I’m probably not the ideal person to write about this, but I love progress, and I love country music. So I was happy to read about the recent book Queer Country.

Pitchfork.com gives some background:

“When gay Canadian singer k.d. lang began her career as a country musician in the ’80s, she struggled to win over an industry that saw something dishonest and even mocking in her approach. You can see her delightfully skewed performance of country sincerity in the video for “Turn Me Round,” a raucous cut from lang’s 1987 album Angel with a Lariat. Dressed in a bargain-bin approximation of cowgirl glamor, with her hair shorn into an imprecise mullet, lang twirls and growls her way across a honky-tonk stage as her male bandmates egg her on. She is, as music and queer studies scholar Shana Goldin-Perschbacher puts it, “totally fucking with gender.”

lang’s fight for acceptance in an industry bent on excluding her is one of many fascinating case studies in Queer Country, a new book that examines the contributions of LGBTQ+ artists to country and Americana music. When Goldin-Perschbacher first started research for the book in 2004, most people she spoke to about the project reacted with bafflement: Did queer country artists even exist? It had been over a decade since a newly-out lang left the genre to find greater acclaim and commercial success as a torchy pop singer, and the spectacular backlash against the Chicks (née Dixie Chicks) a year prior had cemented the country music industry’s reputation as a bastion of conservative values.
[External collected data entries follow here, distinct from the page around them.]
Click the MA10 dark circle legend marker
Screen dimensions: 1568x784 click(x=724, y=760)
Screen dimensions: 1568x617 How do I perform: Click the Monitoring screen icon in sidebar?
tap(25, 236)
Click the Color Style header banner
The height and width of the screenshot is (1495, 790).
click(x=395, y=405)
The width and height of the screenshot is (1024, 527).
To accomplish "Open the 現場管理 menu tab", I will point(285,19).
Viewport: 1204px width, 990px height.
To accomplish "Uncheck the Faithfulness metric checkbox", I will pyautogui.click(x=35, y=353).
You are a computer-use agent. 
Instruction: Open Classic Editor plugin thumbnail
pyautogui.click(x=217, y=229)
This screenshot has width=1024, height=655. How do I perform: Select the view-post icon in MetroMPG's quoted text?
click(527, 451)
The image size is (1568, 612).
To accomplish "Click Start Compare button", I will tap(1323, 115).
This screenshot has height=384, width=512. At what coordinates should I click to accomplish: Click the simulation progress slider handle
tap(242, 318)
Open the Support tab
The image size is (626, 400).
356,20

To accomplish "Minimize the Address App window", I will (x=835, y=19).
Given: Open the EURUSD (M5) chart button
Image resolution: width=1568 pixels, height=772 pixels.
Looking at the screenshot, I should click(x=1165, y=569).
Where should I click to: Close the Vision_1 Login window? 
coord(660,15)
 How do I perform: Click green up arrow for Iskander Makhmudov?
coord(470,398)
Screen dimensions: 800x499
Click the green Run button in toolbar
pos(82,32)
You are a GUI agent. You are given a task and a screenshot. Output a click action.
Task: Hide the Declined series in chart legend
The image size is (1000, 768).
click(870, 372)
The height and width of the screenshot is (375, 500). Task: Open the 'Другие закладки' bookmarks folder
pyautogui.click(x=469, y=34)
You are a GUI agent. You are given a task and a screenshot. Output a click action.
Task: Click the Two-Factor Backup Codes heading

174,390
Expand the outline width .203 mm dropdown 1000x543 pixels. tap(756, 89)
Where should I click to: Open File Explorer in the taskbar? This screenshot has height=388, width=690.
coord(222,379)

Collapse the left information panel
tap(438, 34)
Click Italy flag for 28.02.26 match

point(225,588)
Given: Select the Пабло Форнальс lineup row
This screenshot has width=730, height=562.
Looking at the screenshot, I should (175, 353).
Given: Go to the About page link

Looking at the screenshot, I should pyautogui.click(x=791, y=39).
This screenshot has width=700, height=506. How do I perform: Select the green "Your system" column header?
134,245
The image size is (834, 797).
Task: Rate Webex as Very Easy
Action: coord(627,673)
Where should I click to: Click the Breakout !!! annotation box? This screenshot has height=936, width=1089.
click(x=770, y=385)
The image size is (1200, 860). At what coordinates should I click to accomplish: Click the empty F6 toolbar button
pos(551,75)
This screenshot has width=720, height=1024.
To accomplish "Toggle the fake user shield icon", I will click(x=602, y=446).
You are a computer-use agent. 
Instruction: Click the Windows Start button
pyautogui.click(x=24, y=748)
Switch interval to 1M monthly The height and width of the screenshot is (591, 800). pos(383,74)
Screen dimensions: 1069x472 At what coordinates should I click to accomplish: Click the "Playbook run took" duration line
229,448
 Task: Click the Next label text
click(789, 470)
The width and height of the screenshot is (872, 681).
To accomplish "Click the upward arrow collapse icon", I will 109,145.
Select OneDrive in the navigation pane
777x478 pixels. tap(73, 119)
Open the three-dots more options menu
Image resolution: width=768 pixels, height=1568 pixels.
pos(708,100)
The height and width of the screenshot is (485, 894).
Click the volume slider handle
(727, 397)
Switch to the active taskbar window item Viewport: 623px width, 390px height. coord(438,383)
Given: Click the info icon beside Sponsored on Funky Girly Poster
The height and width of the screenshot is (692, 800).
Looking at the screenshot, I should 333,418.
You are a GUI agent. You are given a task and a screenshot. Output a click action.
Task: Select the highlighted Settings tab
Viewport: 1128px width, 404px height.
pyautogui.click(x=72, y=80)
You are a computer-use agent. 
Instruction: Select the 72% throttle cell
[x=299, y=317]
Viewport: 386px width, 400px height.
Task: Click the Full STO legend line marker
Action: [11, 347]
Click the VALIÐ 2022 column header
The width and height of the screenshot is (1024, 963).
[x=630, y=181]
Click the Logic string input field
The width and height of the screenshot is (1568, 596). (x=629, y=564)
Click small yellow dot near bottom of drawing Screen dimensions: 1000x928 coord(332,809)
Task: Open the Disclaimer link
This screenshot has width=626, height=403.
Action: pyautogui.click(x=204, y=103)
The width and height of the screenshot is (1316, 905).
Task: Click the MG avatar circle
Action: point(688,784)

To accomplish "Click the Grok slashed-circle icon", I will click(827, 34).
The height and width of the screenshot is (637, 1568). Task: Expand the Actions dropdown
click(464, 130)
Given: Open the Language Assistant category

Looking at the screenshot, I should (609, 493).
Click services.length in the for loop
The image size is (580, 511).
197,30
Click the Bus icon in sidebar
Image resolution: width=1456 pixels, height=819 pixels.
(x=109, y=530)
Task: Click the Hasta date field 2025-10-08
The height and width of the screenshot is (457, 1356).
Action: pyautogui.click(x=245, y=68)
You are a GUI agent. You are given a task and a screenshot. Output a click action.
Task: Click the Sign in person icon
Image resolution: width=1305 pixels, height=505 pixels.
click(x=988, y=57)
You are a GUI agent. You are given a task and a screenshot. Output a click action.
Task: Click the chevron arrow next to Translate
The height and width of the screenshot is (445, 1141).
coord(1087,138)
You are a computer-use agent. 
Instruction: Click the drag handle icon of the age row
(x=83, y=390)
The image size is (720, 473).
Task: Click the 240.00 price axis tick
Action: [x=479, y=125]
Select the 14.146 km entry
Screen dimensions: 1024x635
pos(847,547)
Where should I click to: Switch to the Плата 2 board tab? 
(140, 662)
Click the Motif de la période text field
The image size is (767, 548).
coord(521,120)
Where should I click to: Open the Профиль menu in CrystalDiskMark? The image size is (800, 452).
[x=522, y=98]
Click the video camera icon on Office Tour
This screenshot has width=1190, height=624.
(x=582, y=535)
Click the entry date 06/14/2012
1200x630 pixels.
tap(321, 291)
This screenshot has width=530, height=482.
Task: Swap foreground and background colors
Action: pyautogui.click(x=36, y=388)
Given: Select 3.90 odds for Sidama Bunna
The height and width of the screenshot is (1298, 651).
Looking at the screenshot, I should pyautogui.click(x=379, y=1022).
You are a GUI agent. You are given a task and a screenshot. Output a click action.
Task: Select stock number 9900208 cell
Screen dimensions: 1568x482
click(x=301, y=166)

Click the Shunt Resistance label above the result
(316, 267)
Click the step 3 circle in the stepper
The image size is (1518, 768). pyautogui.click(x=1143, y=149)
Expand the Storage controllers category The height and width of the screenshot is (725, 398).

Now, what started as an underground scene appears to be reaching critical mass, with dedicated radio shows, zines, and even a gay country star in Brothers Osborne frontman T.J. Osborne (who isn’t alone in Nashville’s mainstream). Queer Country sketches out a rough history of this movement, spotlighting the contributions of lang and Lavender Country pioneer Patrick Haggerty, along with lesser-known figures including non-binary and trans musicians Rae Spoon, Joe Stevens, and Mya Byrne. It also features close-reads of contemporary stars like Lil Nas X, Orville Peck, Brandi Carlile, and Trixie Mattel, drawing a vivid portrait of a movement at a point of breakthrough.”